A maioria dos internos soube do funcionamento da casa no Abrigo Provisório da Prefeitura de Franca, onde a entidade mantém seu escritório central. Alguns são levados pelas próprias famílias e outros são encaminhados pela Prefeitura.
Durante o dia, os moradores do local, alguns idosos, perambulam espalhados pelo terreno e, à noite, dormem em uma pequena casa de telhas e janelas quebradas. Alguns se deitam no chão.
As refeições são preparadas sem a menor higiene em um “puxadinho” de bambu que abriga um fogão a lenha e uma pia. O local também serve de depósito para os alimentos.
O diretor da entidade, que não tem ligação de água, luz ou esgoto, Selvino Afonso da Silva, reconhece que a instituição não possui condições ideais de funcionamento, mas promete que, até o fim do ano, vai providenciar a regularização. “A Vigilância não deu o alvará porque a minha cozinha precisa de umas modificações, mas vamos fazer o que precisa”, disse.
Apesar da situação extremamente precária, a entidade recebe moradores de rua encaminhados pela Prefeitura, através do Abrigo Provisório. “Ontem mesmo, a psicóloga e o motorista do Abrigo Provisório, vieram trazer um novo interno para cá”, disse.

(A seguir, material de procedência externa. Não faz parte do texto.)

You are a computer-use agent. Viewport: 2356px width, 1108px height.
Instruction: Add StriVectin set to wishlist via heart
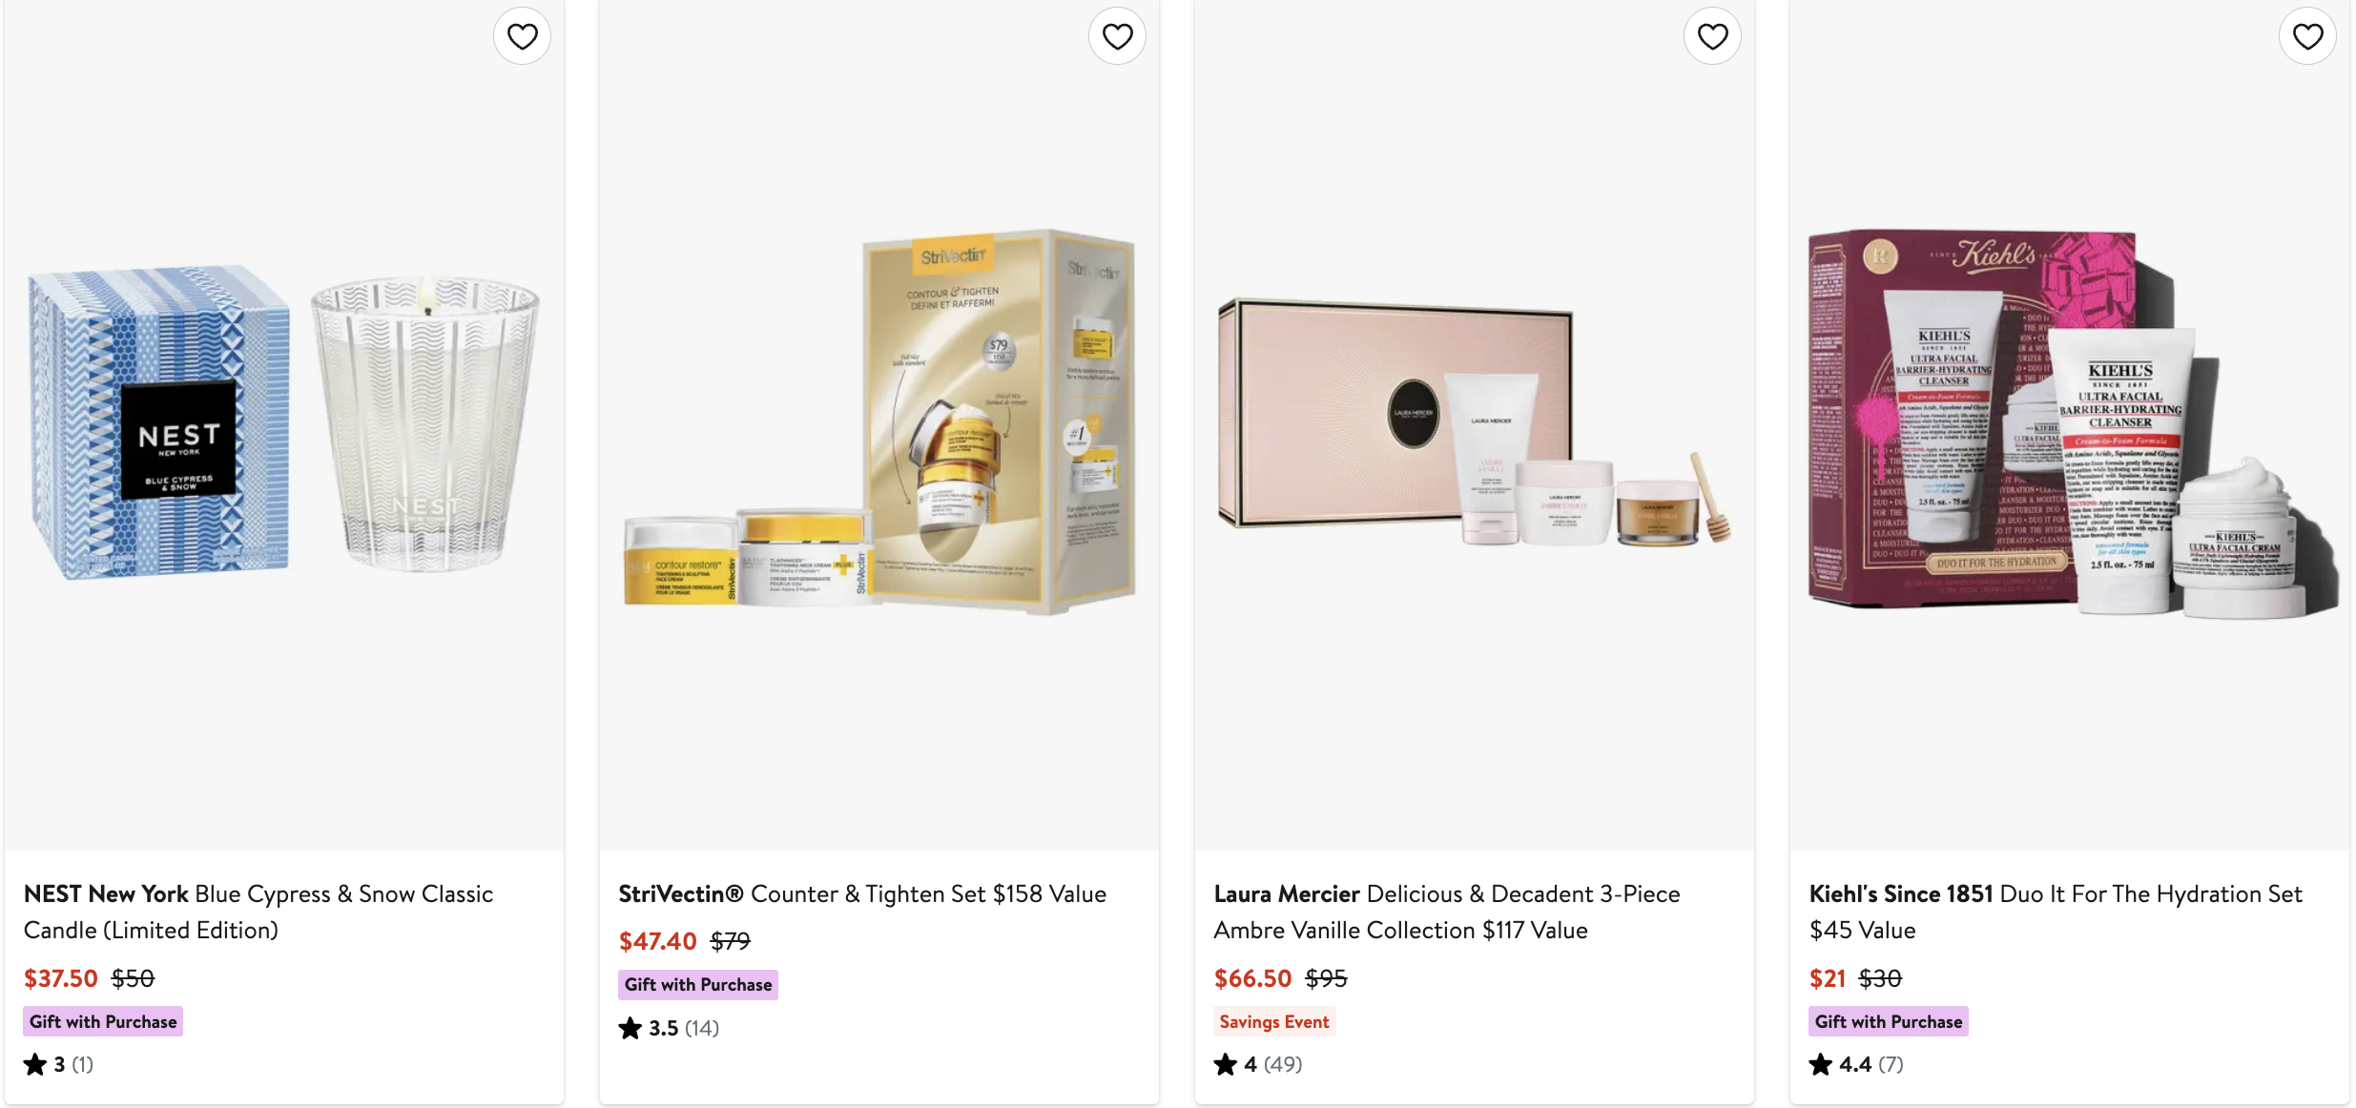[1117, 36]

As informações contradizem o secretário de Promoção Social, Roberto Nunes Rocha, que reconhece a existência da entidade, mas nega que o Abrigo encaminhe pessoas para lá. “O que acontece é que alguns moradores de rua oriundos da região de Cristais Paulista escolhem ir pra lá”, explicou. Ele prometeu apurar as denúncias e buscar soluções para regularizar a situação da entidade.
Fernando Luiz Baldochi, diretor da Vigilância Sanitária de Franca, informou que o caso pode até ser encaminhado para o Ministério Público. Já a secretária de Saúde de Cristais, Consuelo Raiz, não se mostrou muito preocupada com as denúncias, nem mesmo se deu ao trabalho de perguntar o endereço da entidade para visitá-la. “A cidade é tão pequenininha, né? A gente pergunta onde fica”.